Auditor cautions
against regulating
some counselors
Higa says mental health
By Pat Omandam
and rehab jobs pose little
risk of consumer harm
Star-BulletinThe state should not regulate mental health and rehabilitation counselors, says state Auditor Marion Higa.
Higa, in an analysis of these occupations requested by the Legislature, yesterday said regulation of these professional counselors in Hawaii is not warranted because the jobs pose little risk of serious harm to consumers.
Moreover, it may raise the cost for these services for consumers.
"Regulation, we found, would benefit practitioners more than consumers," Higa said in her report released yesterday.
Hawaii law says professions and vocations should be regulated only when necessary to protect the health, safety or welfare of consumers. Higa said state agencies contacted by her office received minimal consumer complaints against mental health counselors, rehabilitation counselors or persons performing related work under different titles, such as social workers, professional counselors, marriage and family therapists and occupational therapists.
Higa said the findings show limited evidence of harm, which echoes the findings of six previous reports.
This past session, two bills dealing with licensing of these counselors were introduced but did not make it past their first initial committee hearings.

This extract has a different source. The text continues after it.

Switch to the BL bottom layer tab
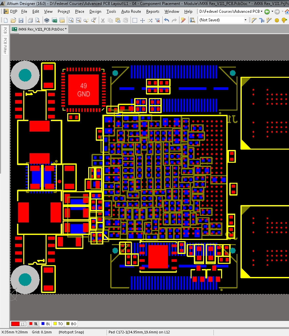This screenshot has width=289, height=336. tap(45, 324)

Mental health counselors help people deal with emotional problems, addictions, substance abuse, stress, educational decisions and career concerns, as well as family, parenting and marital problems. Rehabilitation counselors help people deal with personal, social and vocational effects of their disabilities, which result from birth defects, disease, accidents or stress.
Higa found clinical mental health counselors usually have a master's degree while only some rehabilitation counselors have graduate degrees.

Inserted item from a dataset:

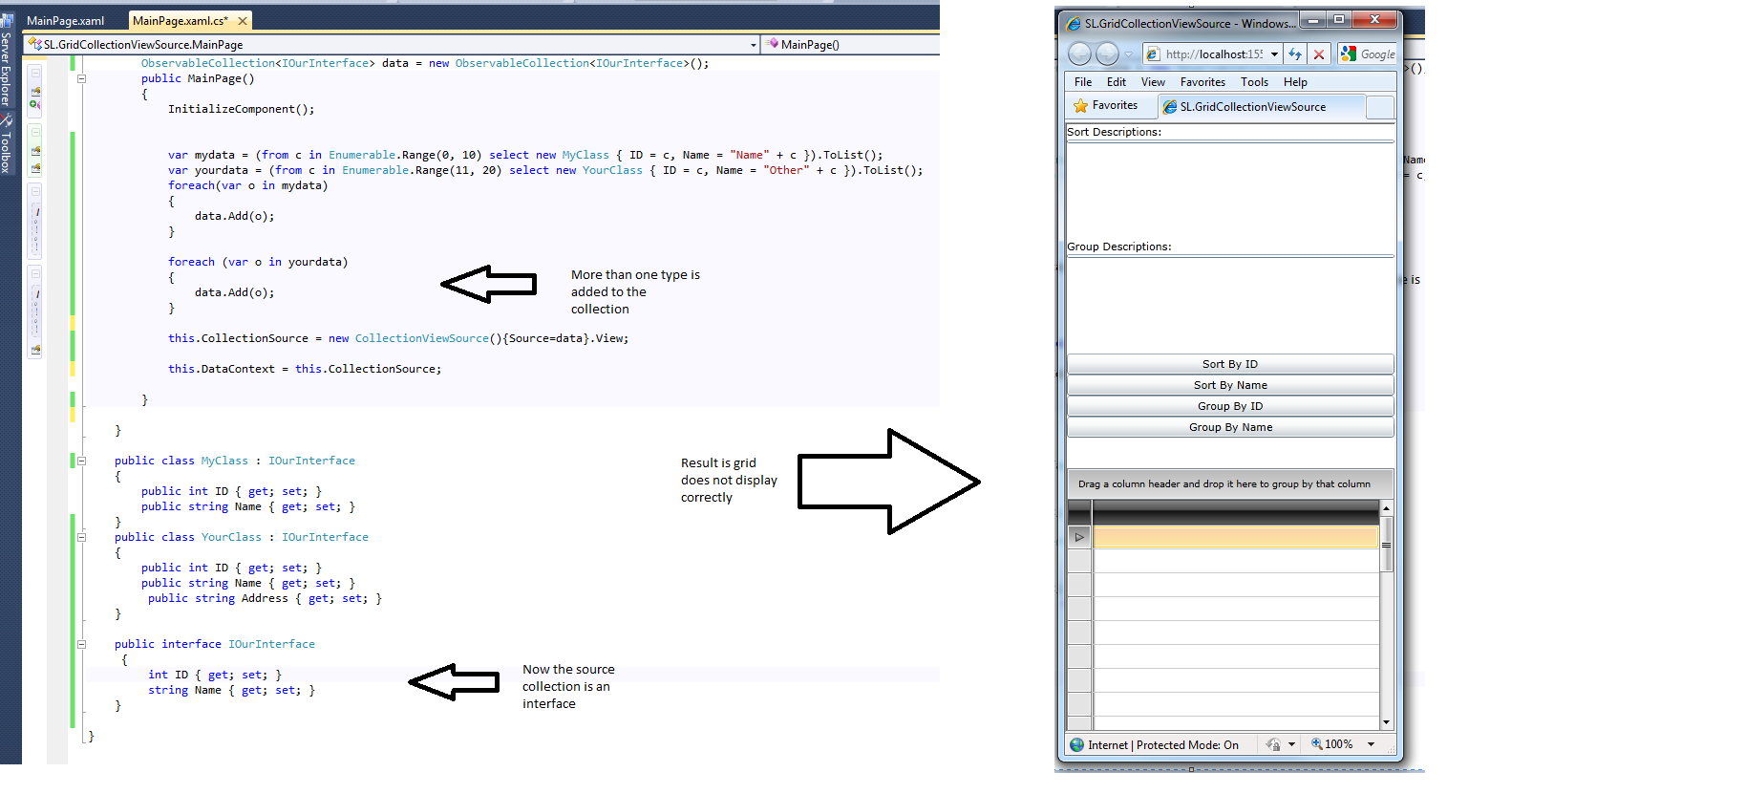Open the Tools menu in Internet Explorer
This screenshot has height=794, width=1745.
(1254, 82)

Higa said any potential harm from the occupation comes not from a lack of competency but from unethical actions, such as fraud, sexual abuse and financial irresponsibility. Also, she said, state regulatory officials do not have the capacity to assess and assure competency, which is the basic focus of regulation,
Finally, charging fees sufficient to cover the state's costs of regulating these fields could raise the costs of services to consumers and unnecessarily restrict entry into the occupations, she said.
House Health Chairman Alex Santiago (D, Pupukea) said the auditor's report gives lawmakers something to take back to the professionals and advocates for licensing. They will have to deal with her objections point by point before any bill to license these occupations moves ahead, he said.